[INFORMATION Boundary: Start]

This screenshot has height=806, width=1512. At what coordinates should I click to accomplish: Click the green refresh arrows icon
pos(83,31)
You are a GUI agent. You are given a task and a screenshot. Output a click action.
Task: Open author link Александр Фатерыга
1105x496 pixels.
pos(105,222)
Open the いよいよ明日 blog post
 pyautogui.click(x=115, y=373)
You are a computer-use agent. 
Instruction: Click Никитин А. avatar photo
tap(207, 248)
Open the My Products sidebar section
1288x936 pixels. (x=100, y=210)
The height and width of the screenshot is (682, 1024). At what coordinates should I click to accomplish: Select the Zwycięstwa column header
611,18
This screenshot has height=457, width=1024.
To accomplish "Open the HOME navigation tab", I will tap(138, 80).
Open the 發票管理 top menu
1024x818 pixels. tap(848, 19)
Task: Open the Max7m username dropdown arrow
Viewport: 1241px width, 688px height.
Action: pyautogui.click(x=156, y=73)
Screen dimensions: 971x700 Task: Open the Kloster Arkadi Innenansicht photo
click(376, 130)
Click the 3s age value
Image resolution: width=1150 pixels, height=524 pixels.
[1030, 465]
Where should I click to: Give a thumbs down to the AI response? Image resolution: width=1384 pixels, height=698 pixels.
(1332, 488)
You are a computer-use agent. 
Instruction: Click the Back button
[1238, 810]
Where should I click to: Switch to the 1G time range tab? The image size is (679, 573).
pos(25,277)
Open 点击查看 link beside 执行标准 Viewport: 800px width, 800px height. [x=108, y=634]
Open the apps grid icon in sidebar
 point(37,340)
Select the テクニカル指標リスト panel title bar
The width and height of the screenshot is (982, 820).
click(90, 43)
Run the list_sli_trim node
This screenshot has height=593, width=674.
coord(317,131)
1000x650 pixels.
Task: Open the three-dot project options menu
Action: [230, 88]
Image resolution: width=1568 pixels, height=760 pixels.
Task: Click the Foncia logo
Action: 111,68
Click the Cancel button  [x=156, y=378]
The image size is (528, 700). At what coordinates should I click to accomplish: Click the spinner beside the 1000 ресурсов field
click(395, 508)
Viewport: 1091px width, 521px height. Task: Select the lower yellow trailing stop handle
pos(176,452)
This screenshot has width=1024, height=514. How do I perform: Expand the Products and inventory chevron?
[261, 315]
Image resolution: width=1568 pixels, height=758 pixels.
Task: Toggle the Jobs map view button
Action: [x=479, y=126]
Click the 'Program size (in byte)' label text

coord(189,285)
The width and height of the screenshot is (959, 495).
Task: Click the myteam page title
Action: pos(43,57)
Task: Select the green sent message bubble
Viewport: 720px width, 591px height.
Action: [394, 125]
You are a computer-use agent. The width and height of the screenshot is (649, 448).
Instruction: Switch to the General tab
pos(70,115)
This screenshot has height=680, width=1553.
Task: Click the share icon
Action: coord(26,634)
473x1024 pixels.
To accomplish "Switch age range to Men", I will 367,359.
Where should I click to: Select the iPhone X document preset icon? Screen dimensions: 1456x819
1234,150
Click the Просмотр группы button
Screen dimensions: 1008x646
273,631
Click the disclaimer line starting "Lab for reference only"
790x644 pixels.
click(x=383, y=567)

[INFORMATION Boundary: End]

WORK INSTRUCTION: Every line of the listing should be reproduced exactly.

ANSWER TO THE PROBLEM:
This screenshot has height=806, width=1512. At what coordinates should I click to accomplish: Click the green refresh arrows icon
pos(83,31)
You are a GUI agent. You are given a task and a screenshot. Output a click action.
Task: Open author link Александр Фатерыга
1105x496 pixels.
pos(105,222)
Open the いよいよ明日 blog post
 pyautogui.click(x=115, y=373)
You are a computer-use agent. 
Instruction: Click Никитин А. avatar photo
tap(207, 248)
Open the My Products sidebar section
1288x936 pixels. (x=100, y=210)
The height and width of the screenshot is (682, 1024). At what coordinates should I click to accomplish: Select the Zwycięstwa column header
611,18
This screenshot has height=457, width=1024.
To accomplish "Open the HOME navigation tab", I will tap(138, 80).
Open the 發票管理 top menu
1024x818 pixels. tap(848, 19)
Task: Open the Max7m username dropdown arrow
Viewport: 1241px width, 688px height.
Action: pyautogui.click(x=156, y=73)
Screen dimensions: 971x700 Task: Open the Kloster Arkadi Innenansicht photo
click(376, 130)
Click the 3s age value
Image resolution: width=1150 pixels, height=524 pixels.
[1030, 465]
Where should I click to: Give a thumbs down to the AI response? Image resolution: width=1384 pixels, height=698 pixels.
(1332, 488)
You are a computer-use agent. 
Instruction: Click the Back button
[1238, 810]
Where should I click to: Switch to the 1G time range tab? The image size is (679, 573).
pos(25,277)
Open 点击查看 link beside 执行标准 Viewport: 800px width, 800px height. [x=108, y=634]
Open the apps grid icon in sidebar
 point(37,340)
Select the テクニカル指標リスト panel title bar
The width and height of the screenshot is (982, 820).
click(90, 43)
Run the list_sli_trim node
This screenshot has height=593, width=674.
coord(317,131)
1000x650 pixels.
Task: Open the three-dot project options menu
Action: [230, 88]
Image resolution: width=1568 pixels, height=760 pixels.
Task: Click the Foncia logo
Action: 111,68
Click the Cancel button  [x=156, y=378]
The image size is (528, 700). At what coordinates should I click to accomplish: Click the spinner beside the 1000 ресурсов field
click(395, 508)
Viewport: 1091px width, 521px height. Task: Select the lower yellow trailing stop handle
pos(176,452)
This screenshot has width=1024, height=514. How do I perform: Expand the Products and inventory chevron?
[261, 315]
Image resolution: width=1568 pixels, height=758 pixels.
Task: Toggle the Jobs map view button
Action: [x=479, y=126]
Click the 'Program size (in byte)' label text

coord(189,285)
The width and height of the screenshot is (959, 495).
Task: Click the myteam page title
Action: pos(43,57)
Task: Select the green sent message bubble
Viewport: 720px width, 591px height.
Action: [394, 125]
You are a computer-use agent. The width and height of the screenshot is (649, 448).
Instruction: Switch to the General tab
pos(70,115)
This screenshot has height=680, width=1553.
Task: Click the share icon
Action: coord(26,634)
473x1024 pixels.
To accomplish "Switch age range to Men", I will 367,359.
Where should I click to: Select the iPhone X document preset icon? Screen dimensions: 1456x819
1234,150
Click the Просмотр группы button
Screen dimensions: 1008x646
273,631
Click the disclaimer line starting "Lab for reference only"
790x644 pixels.
click(x=383, y=567)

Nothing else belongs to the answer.